# WORK REQUIRED:
Scan the lines below; pull out those with "computer".

# TASK INPUTS:
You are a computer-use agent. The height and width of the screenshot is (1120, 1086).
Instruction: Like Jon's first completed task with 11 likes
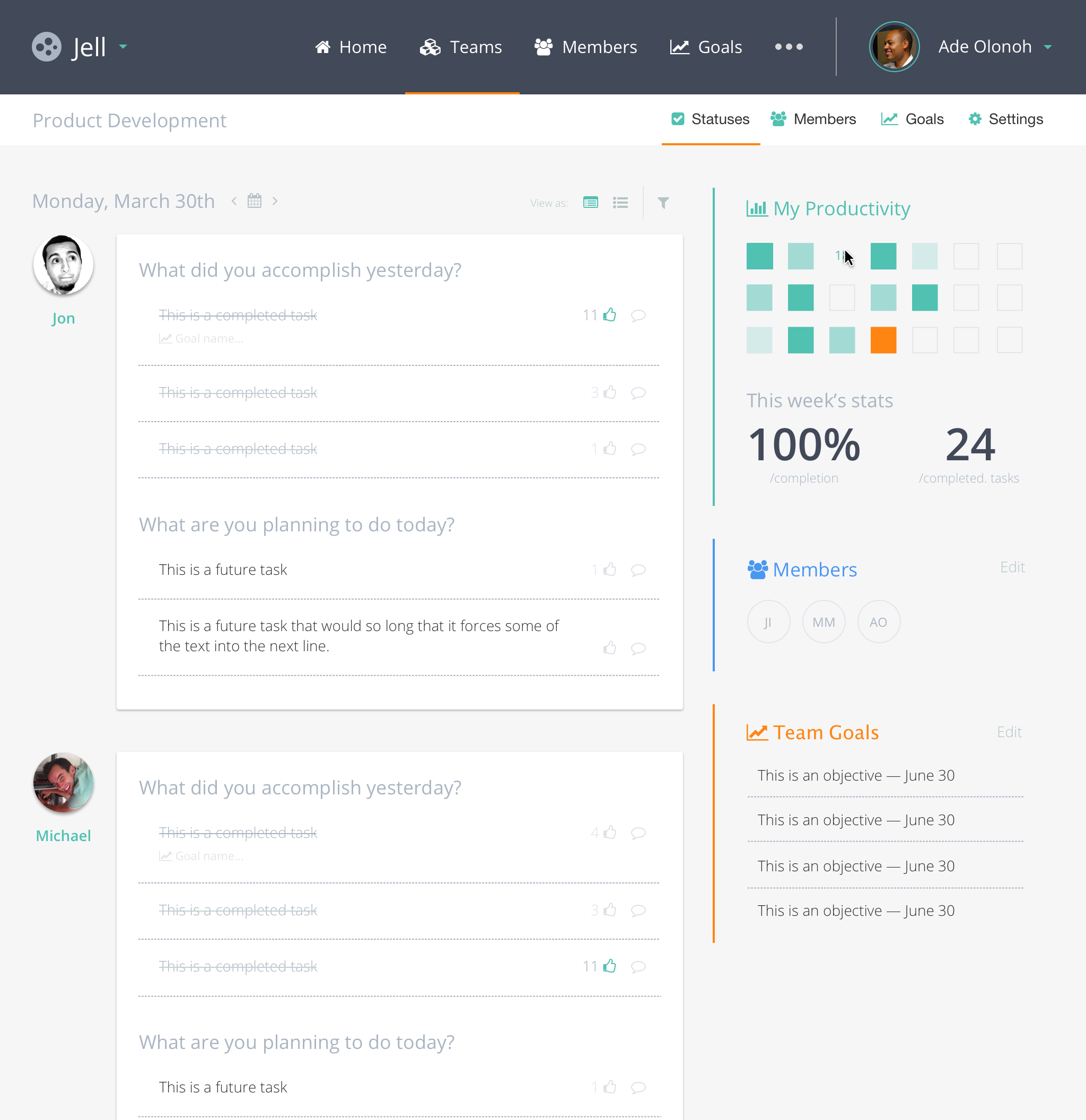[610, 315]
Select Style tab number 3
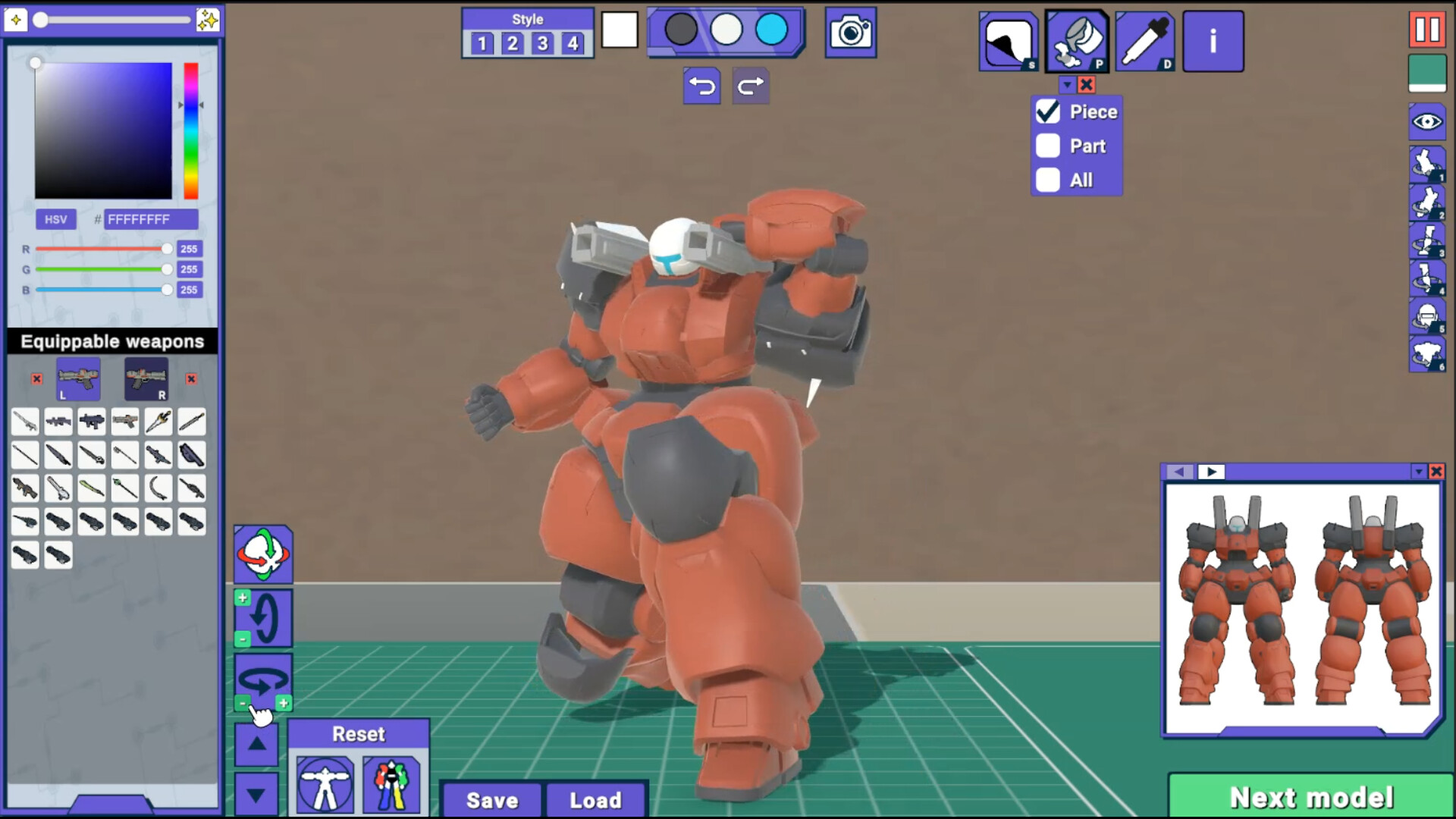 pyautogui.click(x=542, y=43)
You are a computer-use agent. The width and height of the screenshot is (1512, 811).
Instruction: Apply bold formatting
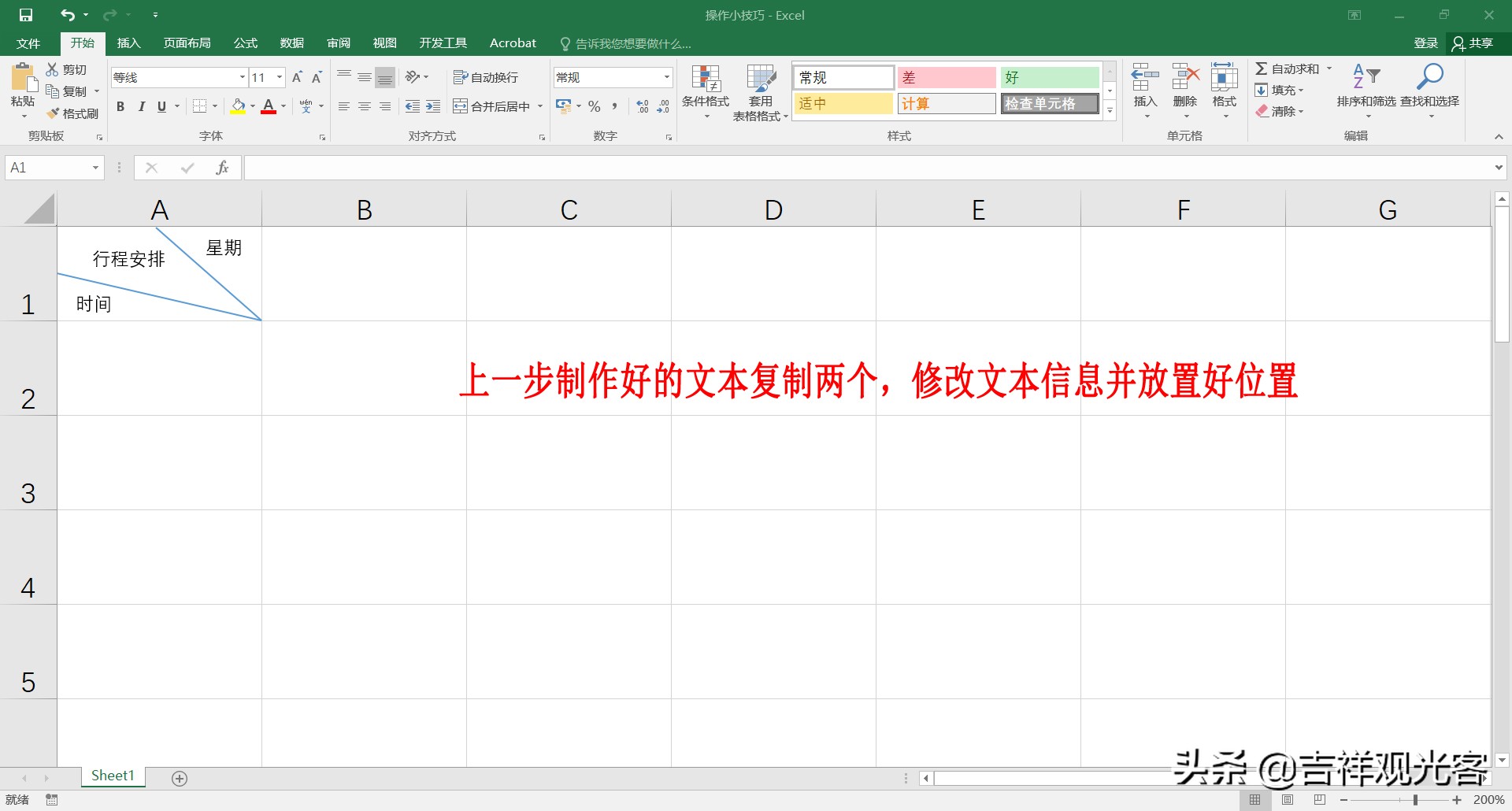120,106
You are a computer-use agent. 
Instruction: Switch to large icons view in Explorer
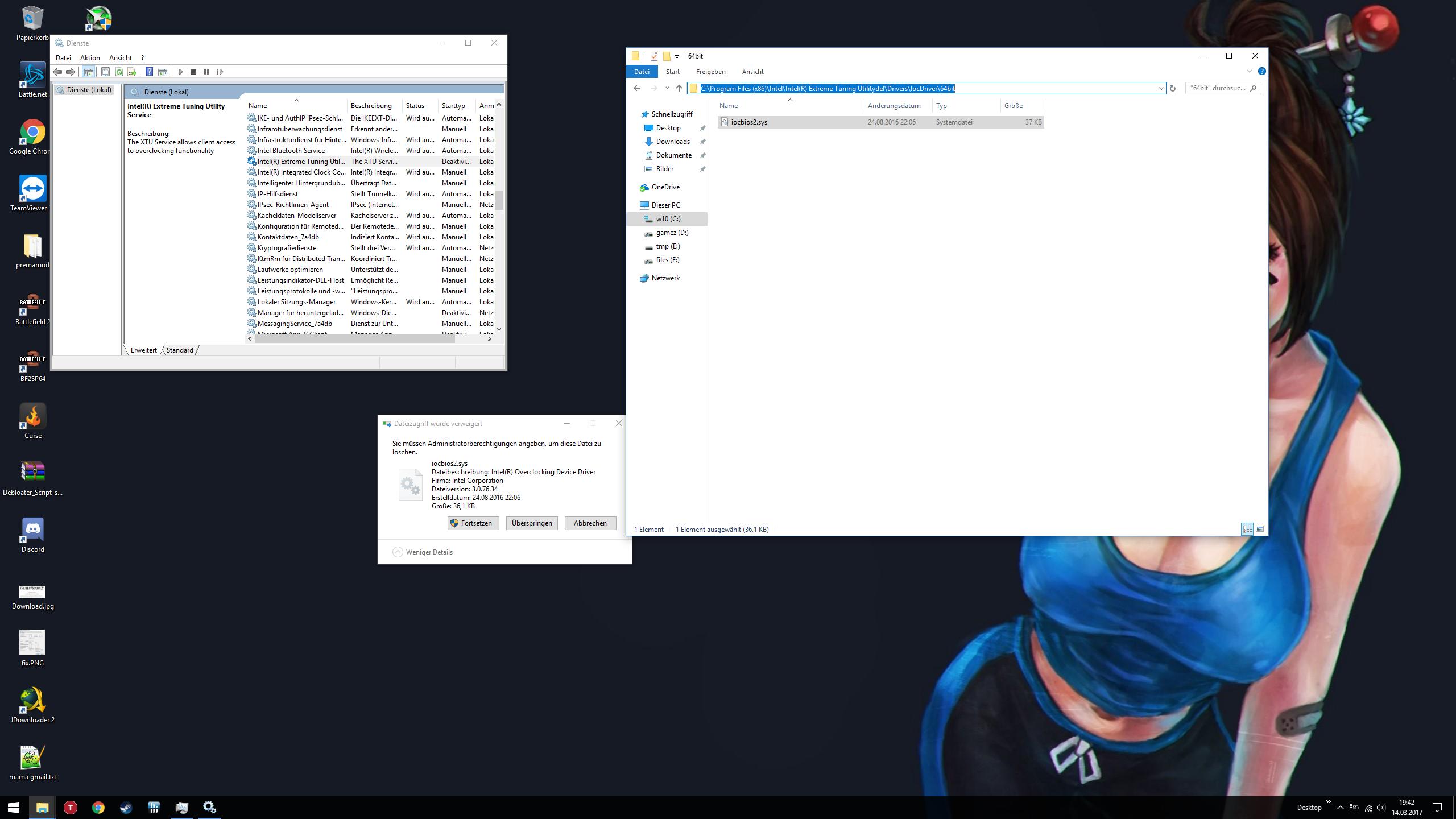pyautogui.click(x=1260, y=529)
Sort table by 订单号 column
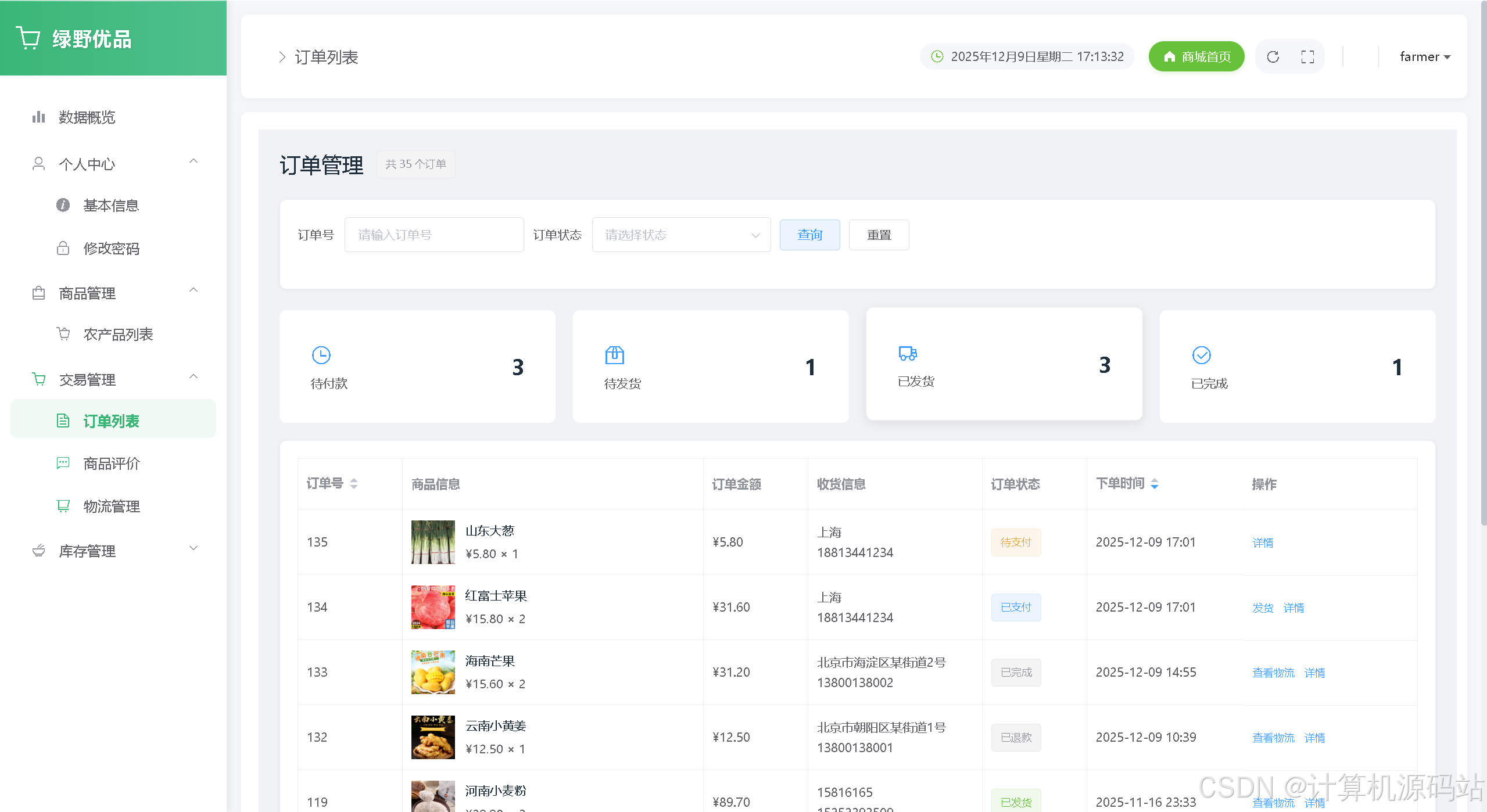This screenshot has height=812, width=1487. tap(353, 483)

# SOLUTION TO THIS PROBLEM:
You are a computer-use agent. The height and width of the screenshot is (1120, 1086).
You are a computer-use agent. The width and height of the screenshot is (1512, 811).
You are a computer-use agent. 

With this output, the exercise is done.